TASK PROMPT
The reply should contain each record below, returned exactly as given.

------ TASK INPUTS ------

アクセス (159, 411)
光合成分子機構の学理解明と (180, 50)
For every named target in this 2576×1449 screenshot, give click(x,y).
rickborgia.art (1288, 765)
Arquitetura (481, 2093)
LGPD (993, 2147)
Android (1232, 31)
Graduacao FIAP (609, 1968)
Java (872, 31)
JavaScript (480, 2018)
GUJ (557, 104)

------

ANSWER BELOW
アクセス (159, 411)
光合成分子機構の学理解明と (180, 50)
For every named target in this 2576×1449 screenshot, give click(x,y).
rickborgia.art (1288, 765)
Arquitetura (481, 2093)
LGPD (993, 2147)
Android (1232, 31)
Graduacao FIAP (609, 1968)
Java (872, 31)
JavaScript (480, 2018)
GUJ (557, 104)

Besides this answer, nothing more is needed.